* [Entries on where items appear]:
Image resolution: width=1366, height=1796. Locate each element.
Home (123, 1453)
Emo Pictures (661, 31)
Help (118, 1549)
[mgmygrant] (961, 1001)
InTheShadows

* [EXERCISE TASK]: Report each line of the records above that contains the word "Locate".

* [TASK ANSWER]:
Image resolution: width=1366, height=1796. Locate each element.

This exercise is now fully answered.